Next running repair was the front pinion seal, it began to leak and destroy our driveway. It was a
simple case of replacing it.  The hardest part of the whole thing was trying to remove the pinion bolt! 

 

    Another modification that I've done is, I fabricated  lift spacers for the rear springs.

    When the Land Rover is sitting empty, it appears to sit level, very level. When I look at other
90's/110's with the same suspension, they all appear to be sitting with the rear slightly higher
than the front. Once I have the kids in the rear and some camping gear, then the front is pointing
upwards.
 

    The internal roll cage, rear seats with seat belts have added more weight to the rear than I originally
thought.

    The two options that I considered were; 1) HD springs, 2) installing spacers. 

    I didn't want to go to HD springs, because I like the ride/feel of the present set-up. Spacers could
be bought here in Sweden for 850:- plus shipping, or they could be made ;-)

    I set about making spacers that sat between the original bottom base plate and  the axle mount. First,
I cut 2 pieces of 4 mm steel plate into 15 cm circles. Then I cut 2 pieces of 7 mm X 7 cm stock , 15 cm
long. Then I welded the flat stock onto the circle plates. ( running length wises )  the combined thickness
of these two plates is 11 mm.

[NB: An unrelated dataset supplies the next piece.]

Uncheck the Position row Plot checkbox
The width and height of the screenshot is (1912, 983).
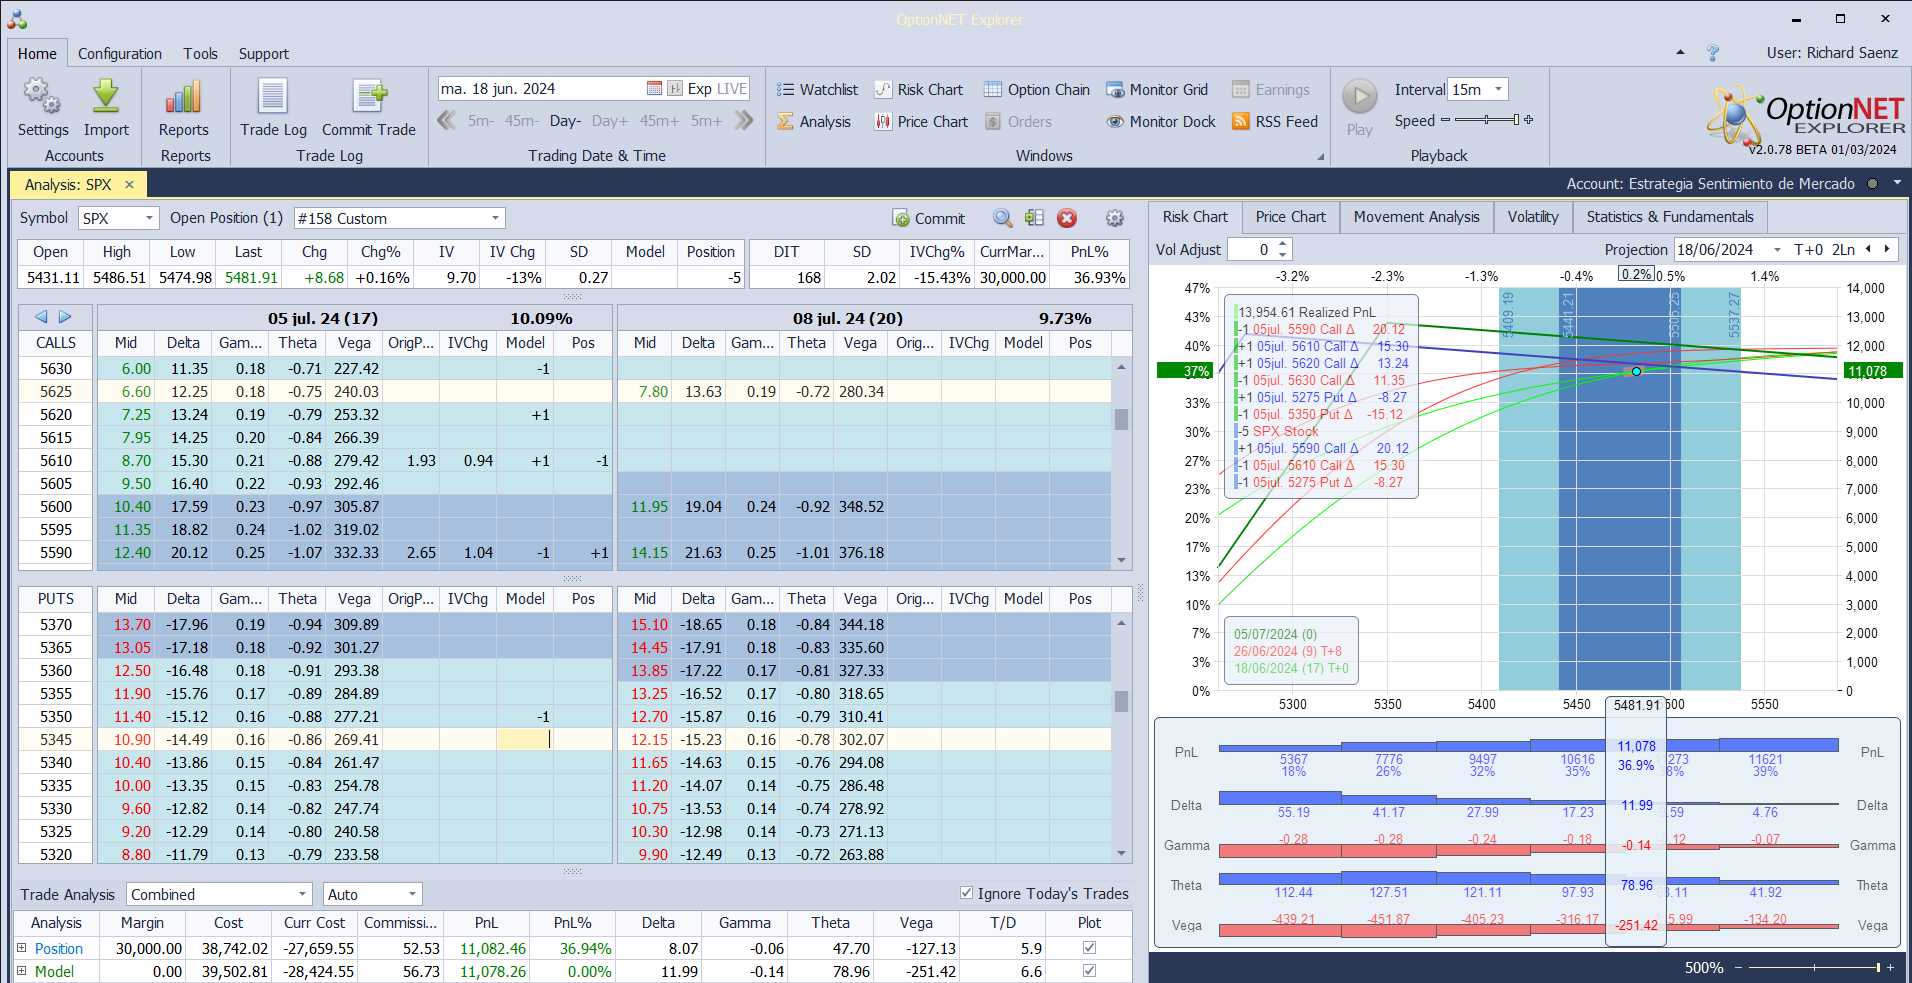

With my measurements, the thickness of the plate plus the rise of the axle
spring mount, I figured that I would get a lift of approx. 23 - 25 mm. If you look at the pictures to the
right, you can see the  original spring setup and then the spacers installed.

    Installing the spacers was straight forward. Placed the spacers on the axle mounts, then placed the lower
base plates on the spacers, next, I inserted the springs and then lined up the spring retainer plates. The
original bolts were replaced with 5 cm long, 8.8 bolts. But, before inserting the bolts, I placed 6 washers
under the base plates, at each hole, so that they wouldn't collapse, once the bolts were tightened.

    Once everything was back on, tightened, the difference in height was obvious!  After taking the Landy
for a ride, rechecking the bolts, I measured a lift of 23 mm on both sides.

    I'm very pleased with the lift, nothing extreme, just enough to give me the typical appearance of a
standard 90/110. Of course, with the kids in the rear now, the front is no longer pointing upwards.

 

    All the work that I've done the past 3 months, was nothing so serious, that would take the Landy
off the road for more than a few hours.  A lot of the modifications that I did during the restoration,
were done in the garage, so I didn't get the opportunity to really test anything. Now that it's on the
road, it's sorting out this and that and some fine tuning. Overall, I'm very pleased and enjoy driving the
Landy.  I have a few more ideas/plans for the Landy, so I'll keep you all posted in  a few month's time.